A sort of TiVo for amateur online audio, podcasts are radio-style audio files posted inside blogs as MP3s that are then automatically downloaded to an iPod or other portable player. And they represent the next wave of peer-to-peer content sharing -- unlimited by available FM/AM spectrum, untouched by FCC regulation, portable and full of possibility.
An audio extension of written blogs, podcasts are almost exclusively talk at present. They are also almost entirely hosted by tech-savvy "early adopters" who are working out the kinks. But that is changing rapidly as the technology for producing and distributing podcasts becomes easier to use for the technically disinclined.
Under the radar
A month ago, the only podcast was "Trade Secrets," a daily news and technology talk show co-hosted by podcasting's pioneers: former MTV VJ Adam Curry and software developer Dave Winer. Curry is the brain behind iPodder (software that has replaced the time-intensive work of finding and manually downloading podcasts by automatically locating them for the listener); Winer is the developer of the file format that allows the podcasts to be found.

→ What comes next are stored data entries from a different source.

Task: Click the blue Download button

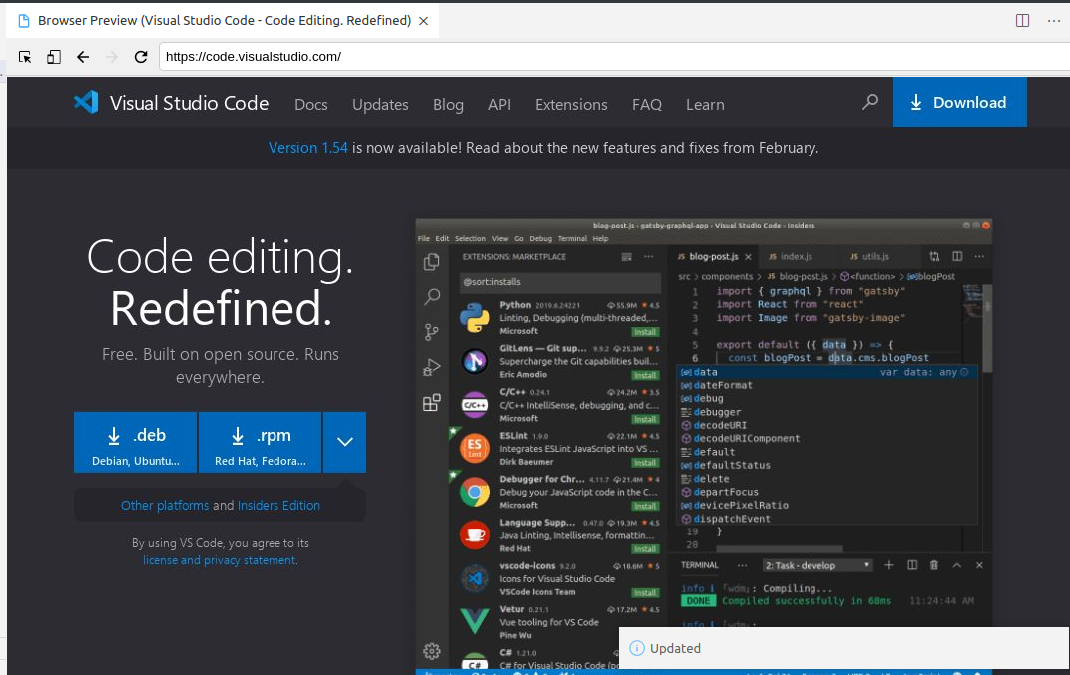Action: tap(959, 102)
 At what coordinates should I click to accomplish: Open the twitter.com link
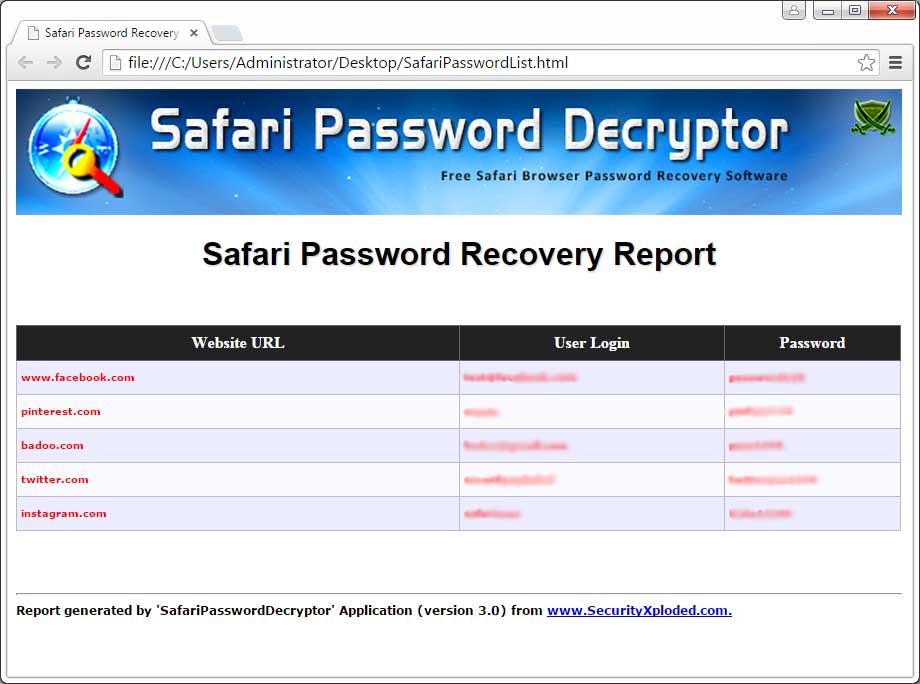(x=55, y=480)
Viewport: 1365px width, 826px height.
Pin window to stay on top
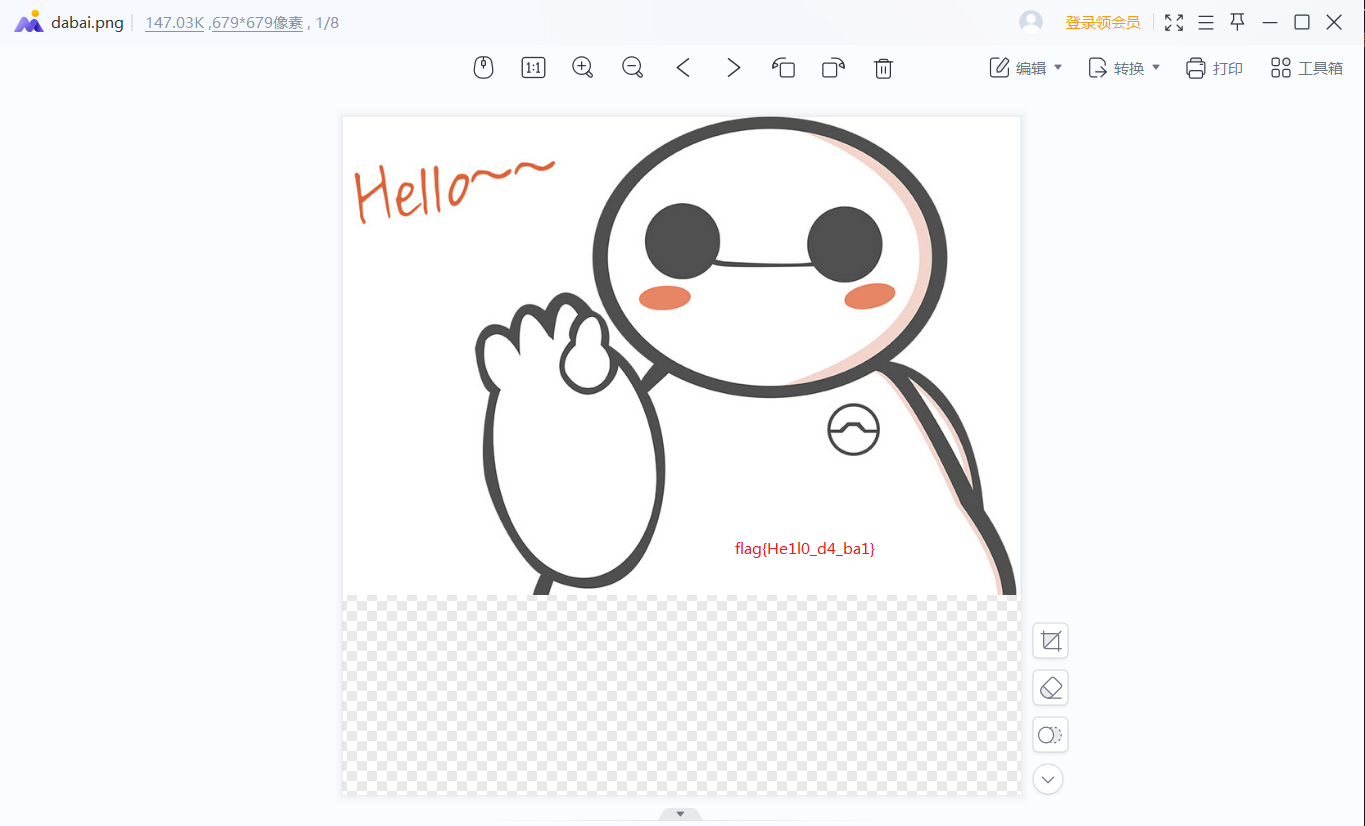(1238, 22)
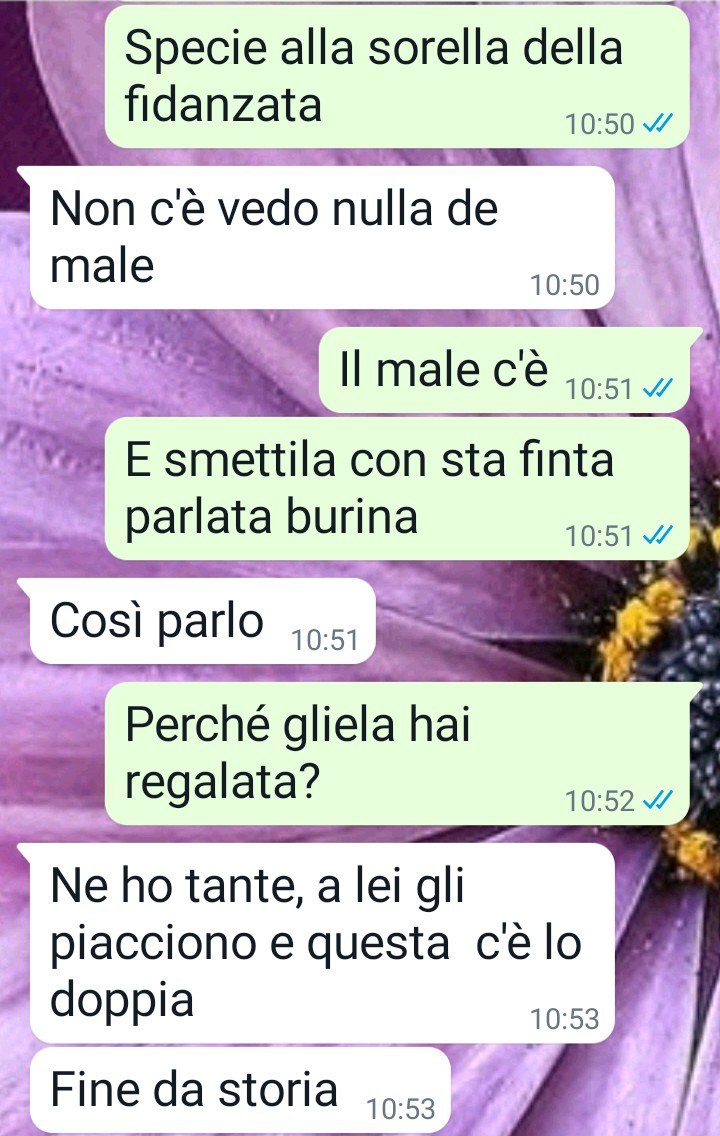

"When MTV just started, it was really exciting because here was this new thing. We didn't know the format," said Curry, 40, drawing a parallel between the make-it-up-as-you-go-along early days of MTV and the infancy of podcasting. "Of course, it was mostly, 'I'm totally into this! These guys rock!' But it was pretty honest in the beginning, and I think because podcasts are controlled by no one and everyone can do whatever they want, it's just refreshing."

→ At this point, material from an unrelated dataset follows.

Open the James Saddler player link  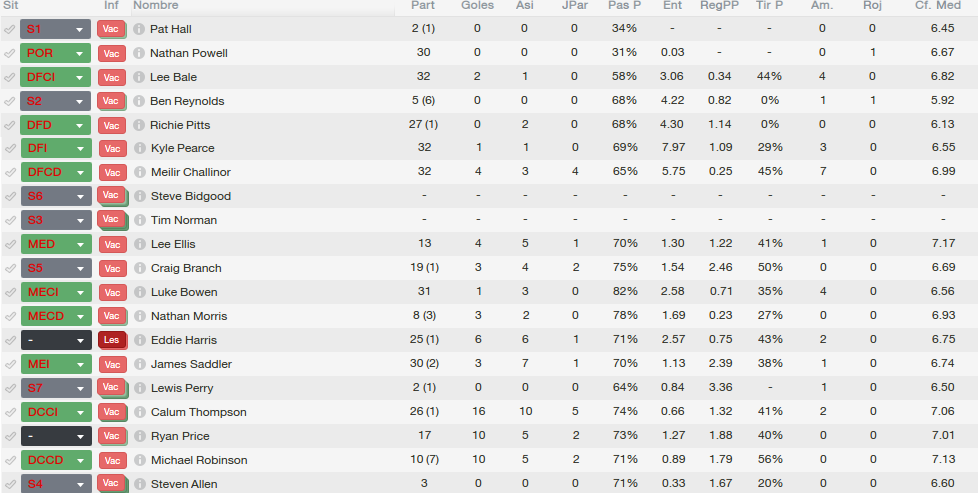(x=191, y=364)
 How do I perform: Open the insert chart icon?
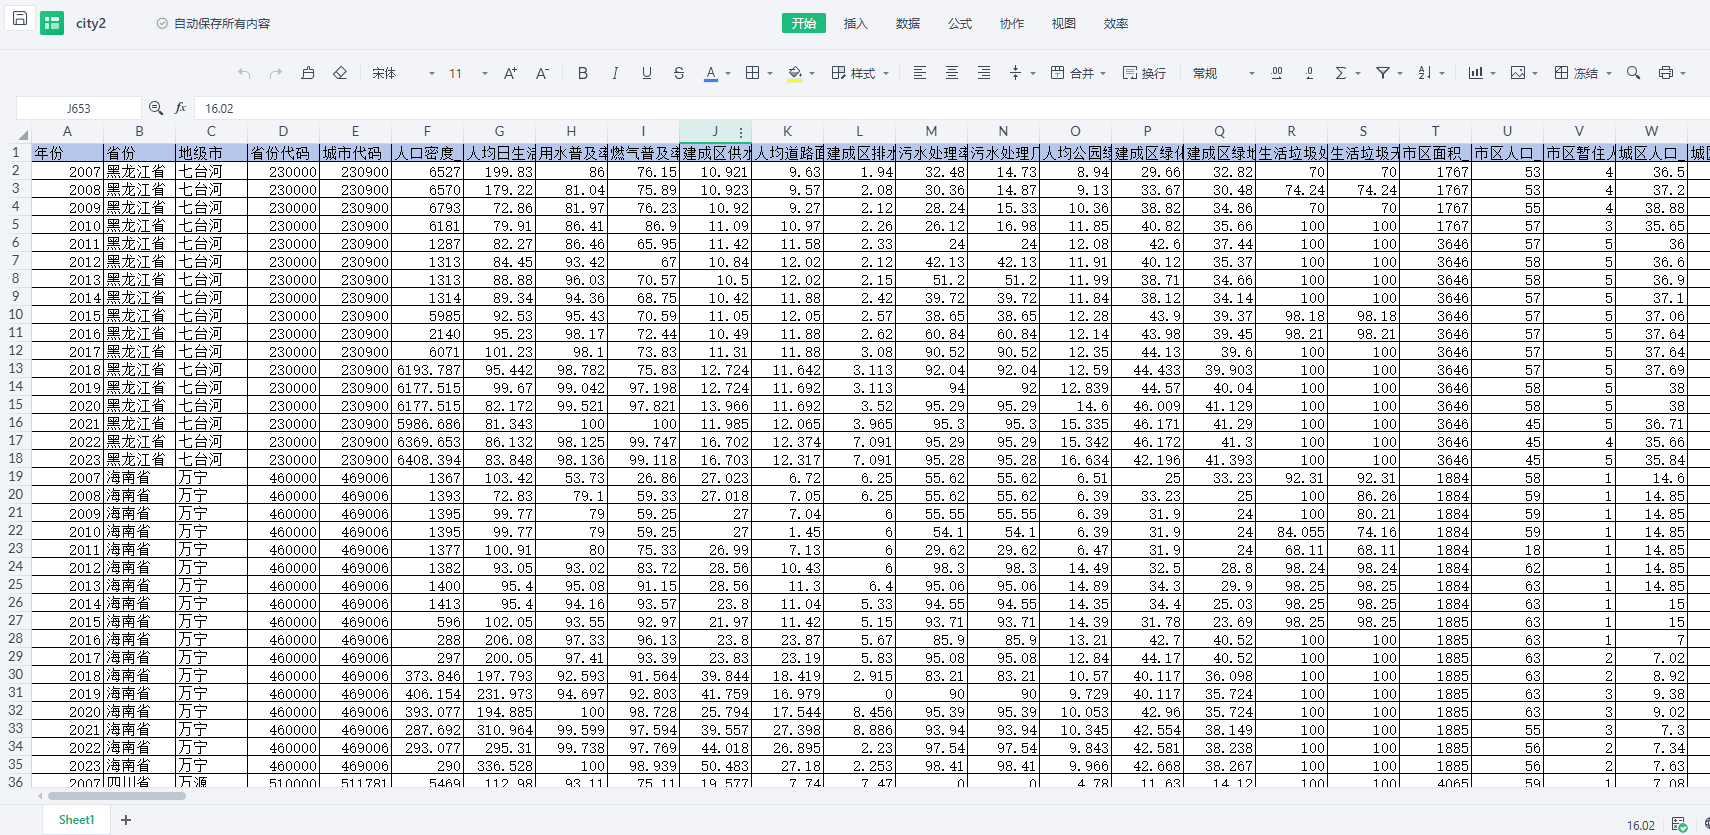1475,73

In the four weeks since "Trade Secrets" was born, the number of podcasts has jumped to six dozen, and it's doubling every week. Following the lead of "Trade Secrets," in mid-September a handful of Canadian college students launched "Blogosphere Radio," a weekly talk show about what bloggers are blogging about. Late September saw the launch of "Esc From the World!," a tech-support podcast started by New Jersey eighth-grader Matthew Bischoff; "Northwest Noise," an Oregon-based music and talk show that's been keeping its eye on Mt. St. Helens; and "GeekSpeak," a weekly program about board games coming out of Dallas.
"We could never do this show on radio because who's going to want to give an hour to board gaming?" asks Scott Alden, owner of 1,000-plus games and co-host of "GeekSpeak," a podcast that's been downloaded 5,200 times since its debut two weeks ago.
Commercial radio broadcasters would never touch such a niche program, especially one that drew just a few thousand listeners. They would never air an unedited, error-prone show hosted by self-described "geeks" or amateurs.
But podcasts don't follow a traditional broadcast model. They follow in the footsteps of blogs, from which podcasts were born. In the blogging world, success isn't measured in market share and ad dollars. It's measured in the personal satisfaction of creative expression and the organic growth of a relatively small audience via word of mouth. Already, that word of mouth is strong. According to Winer, "Trade Secrets' " listenership jumped from 1,000 to 6,000 in a single week.
"One of the reasons that blogging succeeded was it didn't just lower the threshold of publication to zero, it made it as easy as e-mail. Earlier, you could construct a website, but construction was complicated. You had to hire a designer. Blogging software eliminated that need," said longtime blogger and Linux Journal senior editor Doc Searls.
In 1999, when Searls first began blogging, he said there were just a couple of dozen other bloggers. Five years later, there are 4 million. Podcasting, he says, has similar potential.